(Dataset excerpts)
========================

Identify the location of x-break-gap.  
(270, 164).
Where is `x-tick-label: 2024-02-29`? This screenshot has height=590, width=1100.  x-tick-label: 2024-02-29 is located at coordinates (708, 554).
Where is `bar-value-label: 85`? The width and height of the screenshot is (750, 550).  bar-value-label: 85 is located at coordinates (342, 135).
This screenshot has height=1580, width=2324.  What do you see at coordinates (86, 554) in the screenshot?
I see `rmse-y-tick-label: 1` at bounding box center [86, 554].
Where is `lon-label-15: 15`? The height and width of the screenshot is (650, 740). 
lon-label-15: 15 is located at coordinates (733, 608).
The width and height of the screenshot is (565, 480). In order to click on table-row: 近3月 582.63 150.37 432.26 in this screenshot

========================

Exercise goal - Copy word for word every line of the entries above, from the line containing "coordinates (342, 135)." up to and including the final line of the entries.

Solution -
Where is `bar-value-label: 85`? The width and height of the screenshot is (750, 550).  bar-value-label: 85 is located at coordinates (342, 135).
This screenshot has height=1580, width=2324.  What do you see at coordinates (86, 554) in the screenshot?
I see `rmse-y-tick-label: 1` at bounding box center [86, 554].
Where is `lon-label-15: 15`? The height and width of the screenshot is (650, 740). 
lon-label-15: 15 is located at coordinates (733, 608).
The width and height of the screenshot is (565, 480). In order to click on table-row: 近3月 582.63 150.37 432.26 in this screenshot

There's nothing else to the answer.